*WHAT YOU SHOULD DO*
Report how many lines of the data below contain "icon". Give nothing besides the number.

**** INFORMATION PROVIDED

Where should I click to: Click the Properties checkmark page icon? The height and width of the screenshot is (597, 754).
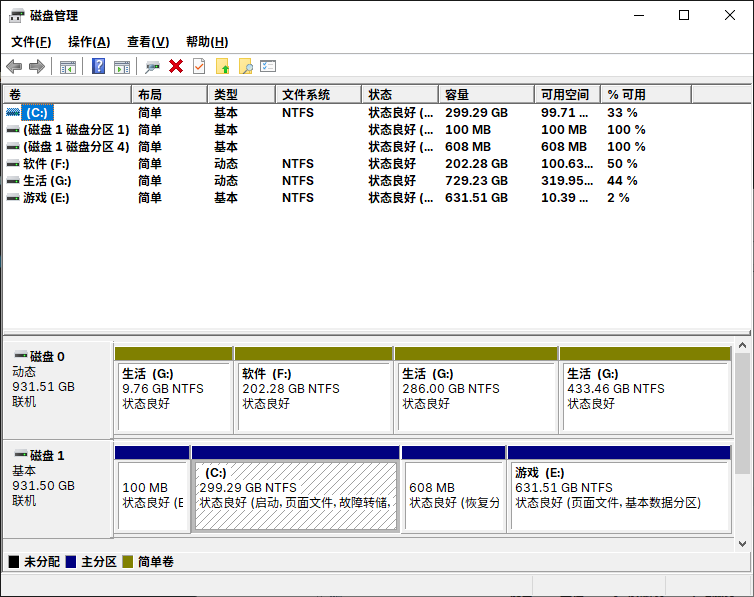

********
**** INFORMATION PROVIDED

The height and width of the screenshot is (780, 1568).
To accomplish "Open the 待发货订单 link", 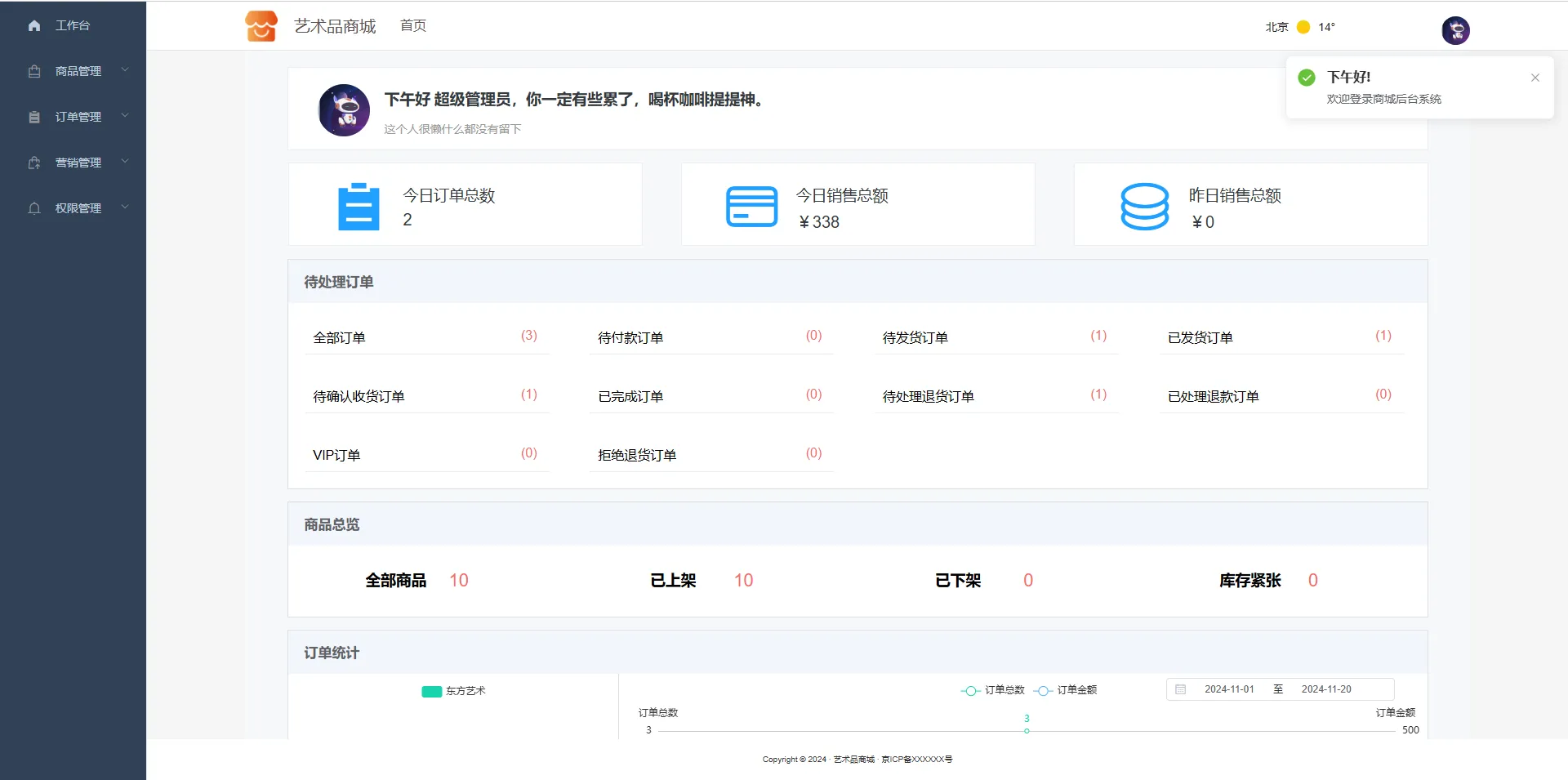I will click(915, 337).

********
**** INFORMATION PROVIDED

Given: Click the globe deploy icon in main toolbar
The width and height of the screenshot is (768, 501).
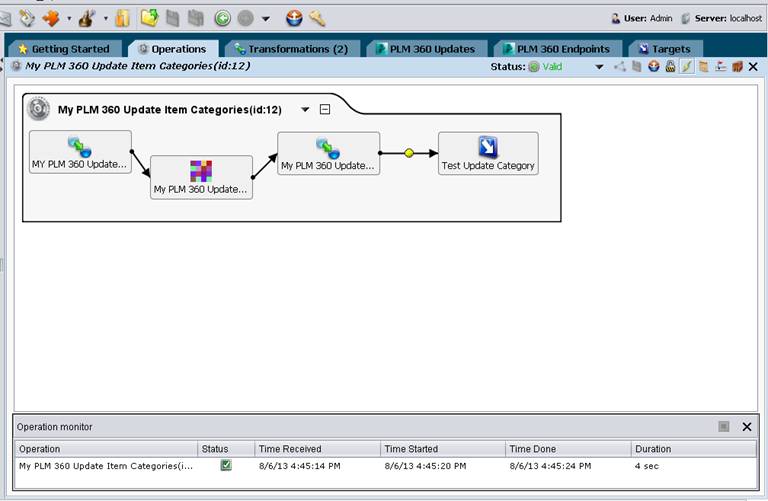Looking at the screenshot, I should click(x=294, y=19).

********

*WRITTEN SOLUTION*
2